No statues to be removed or added to Rotunda without legislative OK under advancing bill

Published 11:57 am Friday, February 16, 2024

By McKenna Horsley

Kentucky Lantern


Almost four years after the Beshear administration removed a Confederate statue from the Capitol Rotunda, the House State Government Committee forwarded a bill that would give the General Assembly final say over what may be permanently displayed there.

House Bill 513, sponsored by Rep. David Hale, R-Wellington, would give the General Assembly approval power over the permanent installation or removal of any “statue, monument or object of art” in the Rotunda. The bill sets out a process for the Historic Properties Advisory Commission to seek the legislature’s OK and makes the commission members personally responsible for the costs of any removal or installations in violation of the bill’s provisions.

The most recent statue to be removed from the Rotunda was of Jefferson Davis — born a Kentuckian and the only president of the Confederate States of America — in 2020 after a vote of the Historic Properties Advisory Commission. Since, there’s been an empty corner in the Rotunda.

In a party line vote, 15 Republicans on the committee gave approval to the bill while four Democrats voted against it.

Hale, the chairman of the House committee, repeatedly told members that the removal of the Davis statue had nothing to do with his bill. After the meeting, Hale also told reporters that his legislation would not pave the way for the Davis statue to return to the Rotunda.

“This bill today is not pertaining to anything that was done in the past as far as a removal of a specific statute,” Hale said. “This has nothing to do with that. That’s happened and that’s far behind us.”

Hale said he has heard concerns from constituents that groups are advocating for removal of two of the remaining statues, but declined to say which ones. He argued that the legislative body, which represents Kentuckians, should be able to make decisions on what is displayed permanently in the Rotunda, an area at the center of the Capitol in front of the governor’s office that is often highlighted on Capitol tours and the site of many gatherings and ceremonies.

However, Democrats on the committee saw a connection between Hale’s bill and the Davis statue. Rep. Derrick Graham, D-Frankfort, said the Davis statue was “taken out for a reason,” that being that he led the Confederacy and the “insurrection taking place when the Civil War started.”

“We can’t erase history, but what we can do is to make sure that those who have been loyal to the United States of America that we honor them, and those who have not been particularly supportive of our country at the entire time that they lived, those individuals should not be honored,” Graham said.

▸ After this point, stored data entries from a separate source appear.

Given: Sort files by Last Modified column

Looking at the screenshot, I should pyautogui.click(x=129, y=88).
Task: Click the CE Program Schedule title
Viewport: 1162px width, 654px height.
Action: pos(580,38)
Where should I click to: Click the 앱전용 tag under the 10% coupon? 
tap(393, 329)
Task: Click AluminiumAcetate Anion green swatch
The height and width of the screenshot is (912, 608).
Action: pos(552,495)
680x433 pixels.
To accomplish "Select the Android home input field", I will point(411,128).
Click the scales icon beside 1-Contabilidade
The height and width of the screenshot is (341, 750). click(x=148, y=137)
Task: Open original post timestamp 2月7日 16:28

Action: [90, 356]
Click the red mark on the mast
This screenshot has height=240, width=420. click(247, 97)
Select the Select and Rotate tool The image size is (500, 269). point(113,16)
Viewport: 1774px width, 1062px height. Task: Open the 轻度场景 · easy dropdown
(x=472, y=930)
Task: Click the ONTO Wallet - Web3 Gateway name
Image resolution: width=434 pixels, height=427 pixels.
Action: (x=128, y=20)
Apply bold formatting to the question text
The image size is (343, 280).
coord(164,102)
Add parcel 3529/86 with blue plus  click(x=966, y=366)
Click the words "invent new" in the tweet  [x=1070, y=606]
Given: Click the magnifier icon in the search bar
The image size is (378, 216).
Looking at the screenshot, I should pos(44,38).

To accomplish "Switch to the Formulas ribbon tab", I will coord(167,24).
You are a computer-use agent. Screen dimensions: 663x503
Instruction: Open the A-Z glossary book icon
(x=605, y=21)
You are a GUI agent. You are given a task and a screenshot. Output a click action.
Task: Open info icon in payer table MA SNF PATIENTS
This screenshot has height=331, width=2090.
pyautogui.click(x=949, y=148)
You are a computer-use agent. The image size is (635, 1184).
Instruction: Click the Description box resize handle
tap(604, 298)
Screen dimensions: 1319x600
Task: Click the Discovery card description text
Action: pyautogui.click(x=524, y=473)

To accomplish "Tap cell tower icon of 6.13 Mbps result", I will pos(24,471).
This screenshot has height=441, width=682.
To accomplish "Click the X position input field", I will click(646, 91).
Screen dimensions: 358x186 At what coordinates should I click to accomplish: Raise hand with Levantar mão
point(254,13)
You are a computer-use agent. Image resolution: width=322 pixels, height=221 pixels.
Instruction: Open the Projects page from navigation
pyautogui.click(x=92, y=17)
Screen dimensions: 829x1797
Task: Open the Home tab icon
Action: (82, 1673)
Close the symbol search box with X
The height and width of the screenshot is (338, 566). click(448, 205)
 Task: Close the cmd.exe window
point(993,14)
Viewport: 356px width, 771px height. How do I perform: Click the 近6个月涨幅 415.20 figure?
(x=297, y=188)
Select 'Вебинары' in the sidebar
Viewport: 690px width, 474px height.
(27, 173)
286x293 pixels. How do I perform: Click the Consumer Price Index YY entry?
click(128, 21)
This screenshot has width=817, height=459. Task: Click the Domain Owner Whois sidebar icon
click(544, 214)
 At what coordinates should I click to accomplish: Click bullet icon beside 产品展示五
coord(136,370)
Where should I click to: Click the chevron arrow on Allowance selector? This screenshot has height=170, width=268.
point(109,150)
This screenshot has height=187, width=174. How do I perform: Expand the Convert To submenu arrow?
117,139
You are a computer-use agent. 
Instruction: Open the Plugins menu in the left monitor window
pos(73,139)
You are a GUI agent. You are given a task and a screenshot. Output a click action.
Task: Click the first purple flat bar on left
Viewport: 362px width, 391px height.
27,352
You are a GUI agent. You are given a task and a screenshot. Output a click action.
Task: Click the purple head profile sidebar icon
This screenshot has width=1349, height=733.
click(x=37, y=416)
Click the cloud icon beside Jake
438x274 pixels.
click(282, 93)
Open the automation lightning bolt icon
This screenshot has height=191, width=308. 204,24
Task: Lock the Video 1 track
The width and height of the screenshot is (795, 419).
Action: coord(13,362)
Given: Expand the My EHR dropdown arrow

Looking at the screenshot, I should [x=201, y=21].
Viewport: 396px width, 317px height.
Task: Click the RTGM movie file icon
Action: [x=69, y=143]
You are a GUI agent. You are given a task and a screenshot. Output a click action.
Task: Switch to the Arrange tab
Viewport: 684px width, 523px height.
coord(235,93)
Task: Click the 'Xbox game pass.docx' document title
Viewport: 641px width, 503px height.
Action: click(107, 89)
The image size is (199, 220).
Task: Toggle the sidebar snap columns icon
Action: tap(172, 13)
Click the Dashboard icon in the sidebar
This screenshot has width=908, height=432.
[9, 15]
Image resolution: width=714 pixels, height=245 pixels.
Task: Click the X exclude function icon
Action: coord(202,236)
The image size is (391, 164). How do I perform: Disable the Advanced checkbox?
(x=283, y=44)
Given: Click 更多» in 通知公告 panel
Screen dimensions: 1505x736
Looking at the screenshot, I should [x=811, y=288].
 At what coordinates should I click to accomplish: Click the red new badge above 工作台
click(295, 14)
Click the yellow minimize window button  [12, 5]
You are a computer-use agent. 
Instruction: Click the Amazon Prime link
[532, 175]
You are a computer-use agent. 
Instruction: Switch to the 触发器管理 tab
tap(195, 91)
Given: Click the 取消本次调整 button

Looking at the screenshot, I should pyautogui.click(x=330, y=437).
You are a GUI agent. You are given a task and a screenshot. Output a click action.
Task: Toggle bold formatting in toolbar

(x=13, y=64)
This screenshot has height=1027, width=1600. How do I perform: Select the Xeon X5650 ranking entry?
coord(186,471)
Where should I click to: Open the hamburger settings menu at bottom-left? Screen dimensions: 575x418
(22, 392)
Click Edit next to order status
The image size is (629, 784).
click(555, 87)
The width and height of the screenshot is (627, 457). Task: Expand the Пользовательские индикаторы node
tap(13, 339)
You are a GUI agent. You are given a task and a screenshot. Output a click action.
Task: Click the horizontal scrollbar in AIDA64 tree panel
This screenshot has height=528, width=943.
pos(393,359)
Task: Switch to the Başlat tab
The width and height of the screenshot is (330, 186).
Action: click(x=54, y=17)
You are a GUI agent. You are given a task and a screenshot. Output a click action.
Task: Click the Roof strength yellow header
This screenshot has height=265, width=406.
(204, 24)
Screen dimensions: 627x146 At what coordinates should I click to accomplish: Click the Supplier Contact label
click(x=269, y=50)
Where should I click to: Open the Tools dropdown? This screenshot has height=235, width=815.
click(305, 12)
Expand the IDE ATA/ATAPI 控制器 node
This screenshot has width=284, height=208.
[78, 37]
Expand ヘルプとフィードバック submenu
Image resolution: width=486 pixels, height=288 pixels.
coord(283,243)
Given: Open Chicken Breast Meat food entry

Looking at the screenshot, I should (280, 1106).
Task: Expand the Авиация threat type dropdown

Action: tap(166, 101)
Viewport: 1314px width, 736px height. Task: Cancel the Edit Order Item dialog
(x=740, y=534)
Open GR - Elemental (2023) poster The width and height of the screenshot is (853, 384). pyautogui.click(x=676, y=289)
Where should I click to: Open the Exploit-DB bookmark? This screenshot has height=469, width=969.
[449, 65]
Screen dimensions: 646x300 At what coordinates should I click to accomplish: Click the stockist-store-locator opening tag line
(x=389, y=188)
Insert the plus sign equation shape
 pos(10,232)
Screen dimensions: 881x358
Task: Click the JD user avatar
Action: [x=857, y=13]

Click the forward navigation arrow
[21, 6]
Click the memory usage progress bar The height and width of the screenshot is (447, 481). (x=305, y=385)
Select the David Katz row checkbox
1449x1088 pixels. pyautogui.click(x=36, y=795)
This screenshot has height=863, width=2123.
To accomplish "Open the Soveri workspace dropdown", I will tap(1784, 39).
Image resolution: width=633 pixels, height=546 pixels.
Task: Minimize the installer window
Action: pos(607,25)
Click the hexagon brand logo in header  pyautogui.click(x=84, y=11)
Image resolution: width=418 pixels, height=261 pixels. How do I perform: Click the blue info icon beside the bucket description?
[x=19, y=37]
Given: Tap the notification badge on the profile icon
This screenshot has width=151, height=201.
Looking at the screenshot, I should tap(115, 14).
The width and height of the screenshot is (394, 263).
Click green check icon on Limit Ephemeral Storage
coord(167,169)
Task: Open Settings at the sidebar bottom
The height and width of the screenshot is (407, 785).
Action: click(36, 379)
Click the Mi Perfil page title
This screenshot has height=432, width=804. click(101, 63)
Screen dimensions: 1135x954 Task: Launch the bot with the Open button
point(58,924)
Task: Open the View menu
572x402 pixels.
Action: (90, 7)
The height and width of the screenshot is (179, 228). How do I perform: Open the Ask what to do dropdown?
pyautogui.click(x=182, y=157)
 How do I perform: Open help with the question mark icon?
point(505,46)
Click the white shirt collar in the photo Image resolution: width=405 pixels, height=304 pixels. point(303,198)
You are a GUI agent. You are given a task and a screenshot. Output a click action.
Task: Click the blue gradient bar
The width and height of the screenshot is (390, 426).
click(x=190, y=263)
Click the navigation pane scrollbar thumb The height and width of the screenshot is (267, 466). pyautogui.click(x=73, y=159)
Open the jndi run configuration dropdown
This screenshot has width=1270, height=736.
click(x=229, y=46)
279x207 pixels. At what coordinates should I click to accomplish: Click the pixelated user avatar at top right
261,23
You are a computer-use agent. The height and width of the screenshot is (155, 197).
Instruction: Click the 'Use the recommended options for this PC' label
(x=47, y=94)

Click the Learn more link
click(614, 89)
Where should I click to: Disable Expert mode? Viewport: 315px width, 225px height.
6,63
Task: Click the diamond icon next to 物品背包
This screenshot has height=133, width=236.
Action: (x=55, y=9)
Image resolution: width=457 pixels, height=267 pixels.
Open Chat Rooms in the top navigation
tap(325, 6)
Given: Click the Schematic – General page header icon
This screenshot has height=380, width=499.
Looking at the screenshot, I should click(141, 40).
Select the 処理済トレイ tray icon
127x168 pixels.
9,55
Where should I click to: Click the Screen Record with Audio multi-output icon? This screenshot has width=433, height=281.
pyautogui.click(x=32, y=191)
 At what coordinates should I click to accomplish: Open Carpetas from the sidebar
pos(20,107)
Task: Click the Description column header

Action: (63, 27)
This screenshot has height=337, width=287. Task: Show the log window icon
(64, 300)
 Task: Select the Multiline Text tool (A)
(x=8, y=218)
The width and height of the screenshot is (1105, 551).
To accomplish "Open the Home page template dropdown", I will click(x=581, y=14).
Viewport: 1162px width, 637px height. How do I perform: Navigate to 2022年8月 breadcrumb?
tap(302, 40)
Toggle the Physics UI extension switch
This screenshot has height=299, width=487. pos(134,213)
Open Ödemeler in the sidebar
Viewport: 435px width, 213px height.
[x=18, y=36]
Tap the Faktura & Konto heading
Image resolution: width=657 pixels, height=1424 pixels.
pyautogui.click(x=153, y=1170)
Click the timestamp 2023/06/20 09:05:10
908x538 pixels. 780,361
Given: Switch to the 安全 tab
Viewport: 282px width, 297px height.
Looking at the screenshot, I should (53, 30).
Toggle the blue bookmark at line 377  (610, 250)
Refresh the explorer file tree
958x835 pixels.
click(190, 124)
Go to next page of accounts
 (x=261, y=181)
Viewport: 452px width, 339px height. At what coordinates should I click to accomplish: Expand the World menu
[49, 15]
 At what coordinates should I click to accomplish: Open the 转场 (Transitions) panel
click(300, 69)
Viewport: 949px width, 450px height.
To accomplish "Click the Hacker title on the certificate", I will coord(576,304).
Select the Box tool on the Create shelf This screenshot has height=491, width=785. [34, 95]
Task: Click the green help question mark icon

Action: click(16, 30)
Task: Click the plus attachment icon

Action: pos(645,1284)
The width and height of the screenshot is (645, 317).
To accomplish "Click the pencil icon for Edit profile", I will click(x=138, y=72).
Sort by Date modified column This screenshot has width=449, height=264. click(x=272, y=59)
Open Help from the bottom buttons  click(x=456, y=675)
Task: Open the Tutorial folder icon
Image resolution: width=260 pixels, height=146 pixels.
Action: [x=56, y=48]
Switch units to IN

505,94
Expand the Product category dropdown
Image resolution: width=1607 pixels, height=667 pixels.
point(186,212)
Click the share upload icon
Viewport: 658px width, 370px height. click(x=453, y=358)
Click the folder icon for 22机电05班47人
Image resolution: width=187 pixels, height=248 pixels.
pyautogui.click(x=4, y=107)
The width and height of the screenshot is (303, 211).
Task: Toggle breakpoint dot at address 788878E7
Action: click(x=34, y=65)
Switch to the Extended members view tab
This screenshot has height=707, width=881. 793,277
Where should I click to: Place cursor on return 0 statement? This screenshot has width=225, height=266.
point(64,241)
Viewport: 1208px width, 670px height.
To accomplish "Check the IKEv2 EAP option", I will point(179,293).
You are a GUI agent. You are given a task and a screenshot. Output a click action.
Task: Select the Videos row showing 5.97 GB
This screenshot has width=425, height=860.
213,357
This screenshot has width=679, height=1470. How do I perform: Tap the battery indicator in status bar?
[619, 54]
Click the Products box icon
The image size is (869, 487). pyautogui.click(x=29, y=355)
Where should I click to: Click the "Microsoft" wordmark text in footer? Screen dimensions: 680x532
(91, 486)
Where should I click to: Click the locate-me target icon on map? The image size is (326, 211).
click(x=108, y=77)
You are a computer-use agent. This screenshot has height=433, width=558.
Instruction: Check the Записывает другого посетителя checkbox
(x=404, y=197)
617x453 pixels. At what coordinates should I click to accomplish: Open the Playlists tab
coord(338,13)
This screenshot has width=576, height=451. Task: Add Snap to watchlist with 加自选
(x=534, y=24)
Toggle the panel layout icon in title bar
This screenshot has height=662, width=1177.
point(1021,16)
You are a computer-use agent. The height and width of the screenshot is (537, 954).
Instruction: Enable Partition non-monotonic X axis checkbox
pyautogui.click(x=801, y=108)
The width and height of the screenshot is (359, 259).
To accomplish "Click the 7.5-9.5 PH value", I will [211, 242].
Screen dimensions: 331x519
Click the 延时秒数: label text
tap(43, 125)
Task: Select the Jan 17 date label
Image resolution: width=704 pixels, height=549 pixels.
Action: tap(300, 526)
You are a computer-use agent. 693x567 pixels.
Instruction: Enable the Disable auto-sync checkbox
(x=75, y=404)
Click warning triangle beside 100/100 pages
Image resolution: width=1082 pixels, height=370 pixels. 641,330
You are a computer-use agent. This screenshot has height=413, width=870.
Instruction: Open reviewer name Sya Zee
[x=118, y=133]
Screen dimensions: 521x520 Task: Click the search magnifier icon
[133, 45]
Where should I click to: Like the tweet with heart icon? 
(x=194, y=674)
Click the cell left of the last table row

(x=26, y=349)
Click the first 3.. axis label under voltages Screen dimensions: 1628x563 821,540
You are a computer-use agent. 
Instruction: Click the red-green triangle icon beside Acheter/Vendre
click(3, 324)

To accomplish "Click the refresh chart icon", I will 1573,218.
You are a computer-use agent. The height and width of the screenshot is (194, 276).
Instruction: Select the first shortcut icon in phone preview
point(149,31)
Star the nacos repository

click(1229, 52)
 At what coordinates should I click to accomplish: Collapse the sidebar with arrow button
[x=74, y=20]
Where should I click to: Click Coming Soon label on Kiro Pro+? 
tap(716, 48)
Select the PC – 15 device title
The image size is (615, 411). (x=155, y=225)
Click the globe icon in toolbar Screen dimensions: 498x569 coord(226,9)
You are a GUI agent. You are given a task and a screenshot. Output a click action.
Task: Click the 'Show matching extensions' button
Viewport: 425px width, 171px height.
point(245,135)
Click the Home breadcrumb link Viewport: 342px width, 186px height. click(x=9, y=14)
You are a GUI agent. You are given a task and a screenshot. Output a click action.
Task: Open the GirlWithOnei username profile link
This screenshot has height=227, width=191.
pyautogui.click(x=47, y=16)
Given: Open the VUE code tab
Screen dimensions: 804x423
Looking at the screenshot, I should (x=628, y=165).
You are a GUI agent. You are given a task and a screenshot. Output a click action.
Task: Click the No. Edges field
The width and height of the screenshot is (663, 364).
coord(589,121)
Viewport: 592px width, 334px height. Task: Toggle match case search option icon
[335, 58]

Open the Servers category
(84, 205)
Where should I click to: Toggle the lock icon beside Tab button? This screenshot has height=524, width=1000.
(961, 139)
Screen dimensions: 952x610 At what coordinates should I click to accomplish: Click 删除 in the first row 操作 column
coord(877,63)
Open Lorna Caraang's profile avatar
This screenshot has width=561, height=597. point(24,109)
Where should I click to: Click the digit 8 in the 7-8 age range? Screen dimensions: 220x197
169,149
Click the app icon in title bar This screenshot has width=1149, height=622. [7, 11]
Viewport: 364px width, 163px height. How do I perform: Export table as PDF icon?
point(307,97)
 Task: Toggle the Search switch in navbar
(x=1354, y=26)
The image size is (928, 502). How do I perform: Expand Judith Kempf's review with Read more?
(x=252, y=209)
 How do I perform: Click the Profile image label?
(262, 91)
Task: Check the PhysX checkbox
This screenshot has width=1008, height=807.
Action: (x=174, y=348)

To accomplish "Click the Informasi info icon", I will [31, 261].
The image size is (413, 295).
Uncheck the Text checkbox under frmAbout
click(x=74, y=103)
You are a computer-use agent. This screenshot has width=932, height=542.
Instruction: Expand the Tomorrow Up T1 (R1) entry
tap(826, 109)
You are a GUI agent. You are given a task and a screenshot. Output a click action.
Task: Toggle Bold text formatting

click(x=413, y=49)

Davis was born in Christian County. Later in life, he became the president of the Confederacy and was a known racist. He was charged with treason against the United States, but his 1869 trial was ultimately canceled. Kentucky continues to recognize a state holiday dedicated to him, along with two other Confederate holidays — Robert E. Lee Day and Confederate Memorial Day.

Months into his first term, Democratic Gov. Andy Beshear called on the commission to approve removing the statue of Davis. On the day it was taken down, Beshear called it “a step forward for the betterment of every single Kentuckian.”

Before 2020, the statue of Davis was feet away from the statue of President Abraham Lincoln, the U.S. president during the Civil War. Lincoln is still prominently in the middle of the Capitol Rotunda. Lincoln was also born in Kentucky in LaRue County.

The other statues in the Rotunda are Kentucky statesman Henry Clay, Vice President Alben Barkley and pioneer surgeon Dr. Ephraim McDowell.

Under Hale’s bill, the Historic Properties Advisory Commission, which is made up of the governor’s appointees, would still oversee historic properties such as the Executive Mansion, the Vest Lindsey House and the Old Governor’s Mansion and displays in other areas of the Capitol. The commission would be required to refer detailed proposals for permanent displays to the Legislative Research Commission.

Rep. Savannah Maddox, R-Dry Ridge, said she did not view the bill as undermining the commission’s authority but bringing Kentuckians into the process.

“If anything, I think that bringing the people’s branch of government into having input in this decision-making process, to provide that approval, is a good thing because we want this particular space to reflect our heritage here in the commonwealth,” she said. “We want it to reflect our history, and we want the people’s branch of government to have input in that.”